[EXCERPTED PASSAGE]

As we discussed in a recent post, building a (chat) bot from scratch is a complex task that requires to orchestrate very different technical solutions. Let’s see how Xatkit can help here and help you build great bots in no time!. Consider this relatively simple specification of a Q&A bot:

The bot should understand a given set of questions, search the appropriate answer in a knowledge base, and reply to the user. Users can ask questions to the bot through Slack or Facebook Messenger.

These few sentences already provide a clear idea of the capabilities of the bot we want to build. However, every single word in bold corresponds to a totally different technical stack:

  • Natural Language Understanding is typically implemented with the help of AI-based libraries or online services you need to configure with examples, training sentences, and parameters.
  • Knowledge bases can be represented with ontologies, relational databases, or even Excel files. Each format has its own query language.
  • Slack and Facebook Messenger are messaging platforms where your bot can receive and send messages. Both expose a different API you need to learn in order to interact with the service.

We haven’t yet started the development of our bot and we already have to learn a bunch of technical stuff 😤. While this may be fun to some extent, it increases the development time and cost of the project, and adds a lot of risk and uncertainty to it. What if the NLU solution you spent weeks to master does not deliver as expected for your use case? What if Slack or Messenger API evolve? How do you deal with new requirements such as supporting a new messaging platform, or using sentiment analysis to improve customer experience?

One framework to rule them all

We created our open source Xatkit bot platform to solve this very issue: we want you to focus on the design of your bot, while we take care of orchestrating all the services you need.

How can we achieve that? Thanks to three components that are at the core of any Xatkit bot:

  • An abstract DSL
  • A platform mechanism defined at the right level of abstraction
  • A frictionless deployment engine

Bots are state machines

Xatkit embeds a Java DSL to define the behavior of a bot as a state machine able to understand what the user says (or the events it triggers) and react to that. Each bot is represented as a graph of states linked together via user intents, and where each state contains a body with arbitrary code to execute. When the bot receives an intent it transitions from one state to another, and executes the corresponding state’s body.

[/EXCERPTED PASSAGE]
[SUPPLIED DATA]

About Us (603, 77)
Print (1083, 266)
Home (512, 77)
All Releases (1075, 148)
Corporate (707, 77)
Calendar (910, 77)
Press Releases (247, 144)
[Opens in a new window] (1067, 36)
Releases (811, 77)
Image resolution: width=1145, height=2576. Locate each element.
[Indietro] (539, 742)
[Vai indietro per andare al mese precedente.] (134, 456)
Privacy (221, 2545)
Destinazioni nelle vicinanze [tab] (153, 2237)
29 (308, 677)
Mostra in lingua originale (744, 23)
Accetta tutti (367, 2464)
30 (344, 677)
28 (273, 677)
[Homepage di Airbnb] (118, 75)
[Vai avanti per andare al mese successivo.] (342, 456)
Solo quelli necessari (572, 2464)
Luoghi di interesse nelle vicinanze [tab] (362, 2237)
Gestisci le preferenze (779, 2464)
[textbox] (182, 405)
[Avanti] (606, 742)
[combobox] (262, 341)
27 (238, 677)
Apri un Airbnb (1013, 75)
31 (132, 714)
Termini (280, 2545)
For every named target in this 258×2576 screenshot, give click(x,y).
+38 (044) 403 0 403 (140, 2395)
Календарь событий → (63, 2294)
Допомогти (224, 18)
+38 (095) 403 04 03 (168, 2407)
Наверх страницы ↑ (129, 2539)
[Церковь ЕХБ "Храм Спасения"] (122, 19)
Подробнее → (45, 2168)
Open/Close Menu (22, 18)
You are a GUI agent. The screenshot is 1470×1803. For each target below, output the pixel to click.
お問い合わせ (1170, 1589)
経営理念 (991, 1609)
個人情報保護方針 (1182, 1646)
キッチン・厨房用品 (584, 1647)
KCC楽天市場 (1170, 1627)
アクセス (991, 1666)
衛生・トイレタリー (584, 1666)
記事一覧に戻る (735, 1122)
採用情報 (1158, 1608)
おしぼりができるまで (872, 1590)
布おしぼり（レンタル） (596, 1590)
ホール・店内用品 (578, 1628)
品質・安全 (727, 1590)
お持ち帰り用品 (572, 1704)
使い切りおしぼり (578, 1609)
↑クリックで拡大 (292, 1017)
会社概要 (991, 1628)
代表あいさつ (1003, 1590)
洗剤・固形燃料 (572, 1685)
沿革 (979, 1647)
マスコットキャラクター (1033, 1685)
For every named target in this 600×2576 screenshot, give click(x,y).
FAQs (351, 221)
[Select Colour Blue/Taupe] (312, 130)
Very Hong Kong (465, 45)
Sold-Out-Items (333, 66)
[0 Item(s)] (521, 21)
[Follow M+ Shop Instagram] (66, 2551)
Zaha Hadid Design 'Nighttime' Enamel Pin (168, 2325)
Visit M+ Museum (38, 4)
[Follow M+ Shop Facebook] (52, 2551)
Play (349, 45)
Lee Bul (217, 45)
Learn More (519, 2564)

[/SUPPLIED DATA]

> ASSIGNMENT A:
Rewrite the portion of the article on building bots with Xatkit from "These few sentences" up to and including "with the service.", putting "chat services" in place of "messaging platforms".
> ASSIGNMENT B:
Write the next part of the article on building bots with Xatkit, picking up after its final sentence.

> RESPONSE BOX A:
These few sentences already provide a clear idea of the capabilities of the bot we want to build. However, every single word in bold corresponds to a totally different technical stack:

  • Natural Language Understanding is typically implemented with the help of AI-based libraries or online services you need to configure with examples, training sentences, and parameters.
  • Knowledge bases can be represented with ontologies, relational databases, or even Excel files. Each format has its own query language.
  • Slack and Facebook Messenger are chat services where your bot can receive and send messages. Both expose a different API you need to learn in order to interact with the service.

> RESPONSE BOX B:
See below an example state machine for our Q&A bot. The bot starts in a Waiting state, awaiting for a user input. When the user expresses the HowManyBooks intent the bot moves to the BookLookup state, and searches the information in its database before printing the result back to the user. Finally the bot returns to its Waiting state through an automated transition (dashed arrow).

Book Bot State Machine

The key point here is that you don’t need to make any assumption on how the intents are created. You just say these intents exist and that’s all you need for now. The state machine above can be expressed with the Xatkit DSL as follows:

✅ That’s one problem solved! You don’t have to deal with low-level NLU library configuration, Xatkit takes care of it for you!

High-level platforms and actions

Our state machine is a good start, but printing the result in the console is not enough: we want our bot to reply to the user on a given messaging platform. Since Xatkit states accept arbitrary Java code you could do it manually from scratch, but we have something better for you: platforms 😉

Xatkit platforms are lightweight plugins wrapping low-level libraries and exposing a simple API adapted to bot designers. Simply put, you can forget about connecting your bot to Slack, dealing with OAuth flows, or recovering from network issues, we do it for you! Instead, you can focus your time and attention on using the high-level methods we carefully crafted, such as SlackPlatform.Reply(message) to reply to a message received from Slack.

Cherry on the cake, Xatkit’s platform infrastructure is not restricted to messaging platforms. It also wraps complex business logic such as connecting to a knowledge base and retrieving data from it. Check our documentation for the list of platforms supported by Xatkit.

We can now adapt our Q&A bot to use the Slack and SQL platform to retrieve the number of books and print it:

📚 As you can see there is still some low-level knowledge required to write the SQL query, because the SQL platform is designed to interact with any kind of relational database. You can however raise the level of abstraction and create a platform fitting perfectly your information system and exposing methods such as BookDatabase.getCount().

Frictionless deployment

Our Q&A bot is ready for deployment. Is it time to leave our comfortable world of high level abstractions to make sure the NLU engine is properly configured, the connection to Slack established, and our knowledge base ready to be queried? Not yet, we have one last thing for you 🙌

Xatkit platforms and NLU providers are configured in a declarative way, so you actually don’t have to see any of the deployment logic to run your bot! The documentation of each platform provides instructions on how to configure it, check for example the configuration of our Q&A bot below:

And that’s all, you can literally provide a state machine and a configuration file to Xatkit and let the framework manage all the services you need. You want to switch the NLU provider? It’s a one-liner in the configuration! You want to use a different database? Change the xatkit.sql.url and you are good to go!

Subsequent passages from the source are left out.